Eric Johanson has been building an amazing reputation as a roots music giant for some time. His organic mix of blues, roots music, and rock and roll has caught the attention of countless listeners since his debut solo album Burn It Down (produced by Tab Benoit) hit the pavement in 2017. He’s a top-tier slide guitarist, an expressive singer, and a master of both feel and vibe.

His most recent original studio album, Below Sea Level was produced by Luther Dickinson of North Mississippi Allstars fame. Johanson produced Covered Tracks: Volume 2 himself during the pandemic lockdown, recording the set as an outgrowth of the weekly acoustic livestream shows he began doing to stay connected to his fans. His minimalist interpretations of classic songs proved to be so popular that he tracked them and put them out for us all to enjoy.

Covered Tracks: Volume 2 gets off to a compelling start with Johanson’s hard acoustic blues reinvention of Fiona Apple’s “Sleep To Dream.” It’s not the kind of song emerging roots stars typically take on but Eric switches its gears and delivers a sublime version that makes perfect sense. He keeps Apple’s angst alive while turning the track into a new heavy acoustic expression. “Yellow Moon” by The Neville Brothers is the next song to get the Johanson treatment which, in this case, is a chill dose of steel-string funk and EJ’s silky vocals. Formerly part of Cyril Neville’s band, Johanson feels a direct connection to the track and uses it to honor and pay forward the incredible Neville legacy.
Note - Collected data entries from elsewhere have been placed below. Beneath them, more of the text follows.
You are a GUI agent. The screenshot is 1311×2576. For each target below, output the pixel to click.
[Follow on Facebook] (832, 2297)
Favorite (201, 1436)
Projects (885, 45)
One of the mightiest moments captured here is Johanson’s soul-freezing take on “Death Letter Blues” by Son House. It’s an intense, unsettling song all on its own but Johanson gets every last bit of it and takes it even further. House’s stark, unflinching lyrics take on new fire coming from Johanson and his slide guitar work drives them into your heart. This is the real, unvarnished blues of emotional survival and existential dread, and Johanson puts it down like he lived it himself.
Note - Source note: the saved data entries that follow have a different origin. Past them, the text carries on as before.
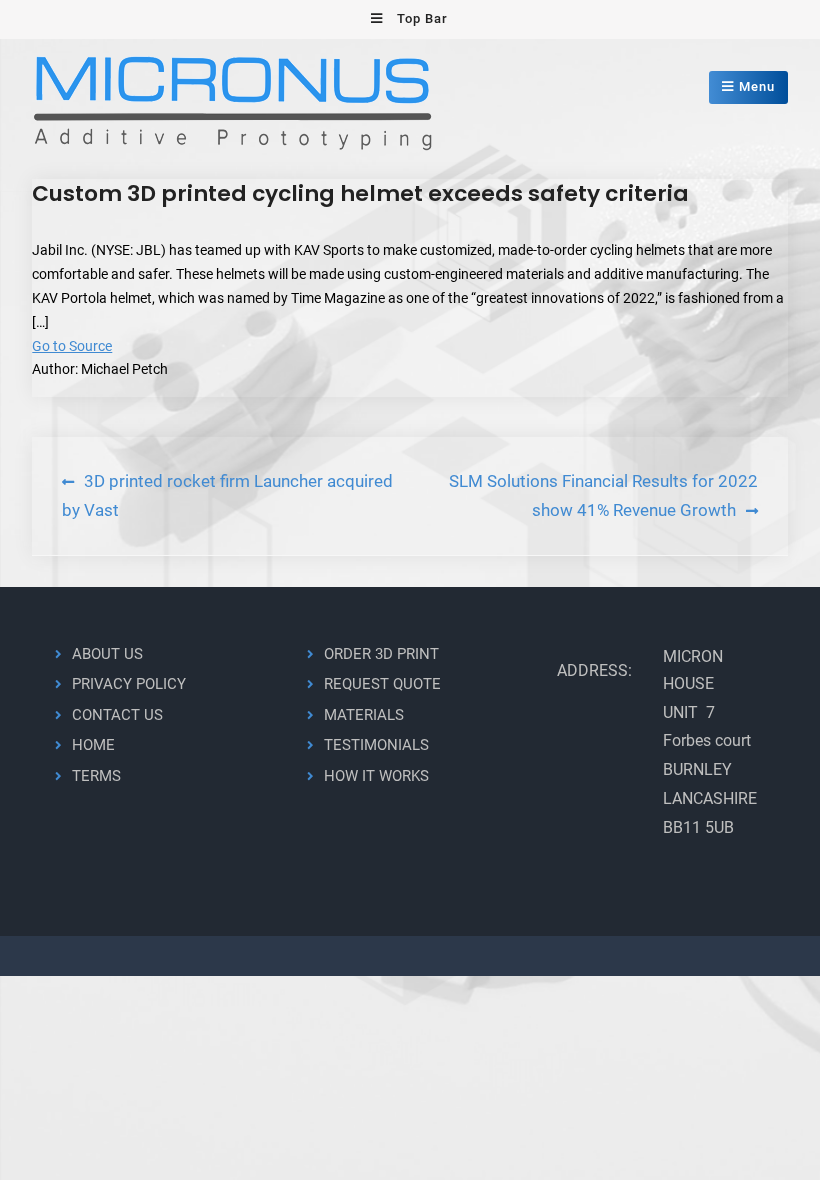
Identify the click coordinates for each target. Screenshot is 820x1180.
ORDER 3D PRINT (381, 654)
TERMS (96, 776)
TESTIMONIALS (376, 745)
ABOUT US (107, 654)
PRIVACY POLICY (129, 684)
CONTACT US (117, 715)
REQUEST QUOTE (382, 684)
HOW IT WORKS (376, 776)
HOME (93, 745)
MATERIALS (364, 715)
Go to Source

Another inspired song choice is Freddie King’s biting tale of economic woe “My Credit Didn’t Go Through.” Johanson pushes a hard, acoustic funk pocket through it and sings with the weariness of someone who has been struggling to stay alive for way too long. It’s a song many folks can relate to in our present situation and proves that the emotions that power the blues are timeless and eternal.
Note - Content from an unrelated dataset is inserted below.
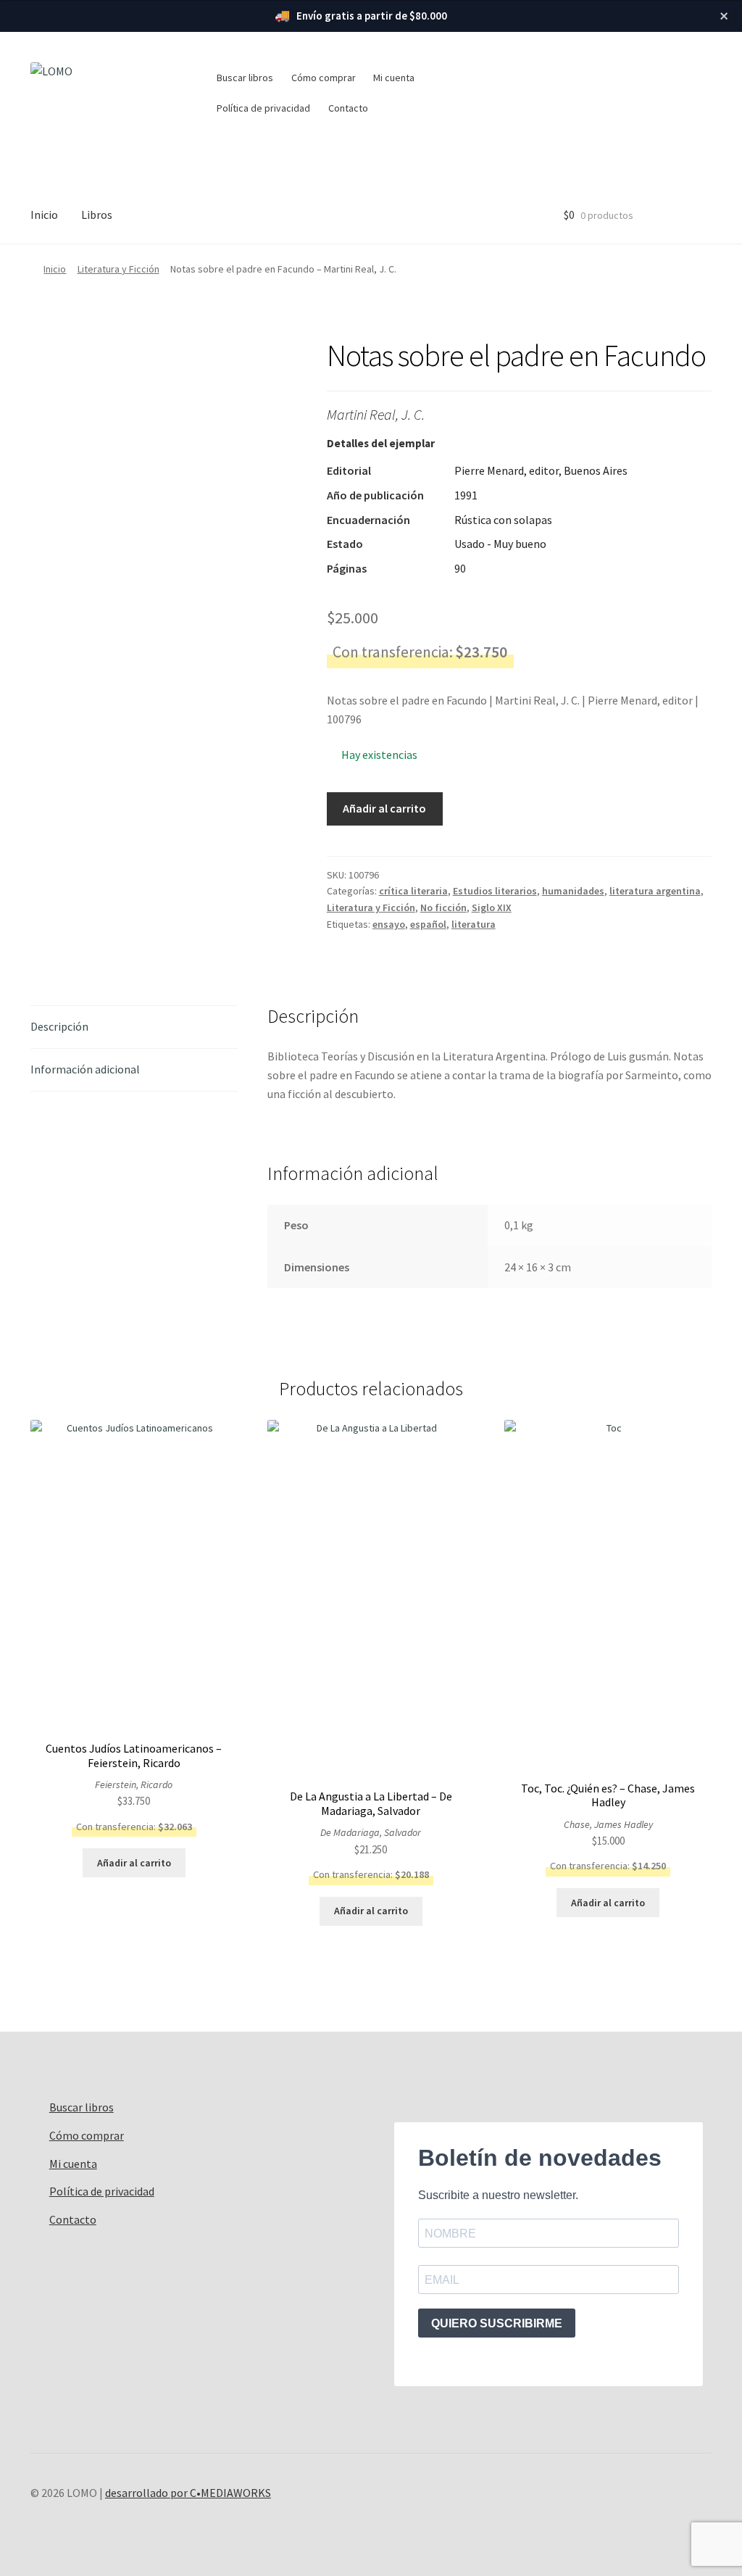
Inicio (44, 214)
Soundgarden’s “4th of July” and The Marshall Tucker Band’s “Can’t You See” are left-field picks most listeners wouldn’t expect to hear from a blues-centric performer but their unexpectedness just makes them that much cooler. Eric Johanson continues his run as one of the most intriguing talents on the scene today and shows more artistic depth with every new release. If you’re looking for a legend in the making, he’s right here.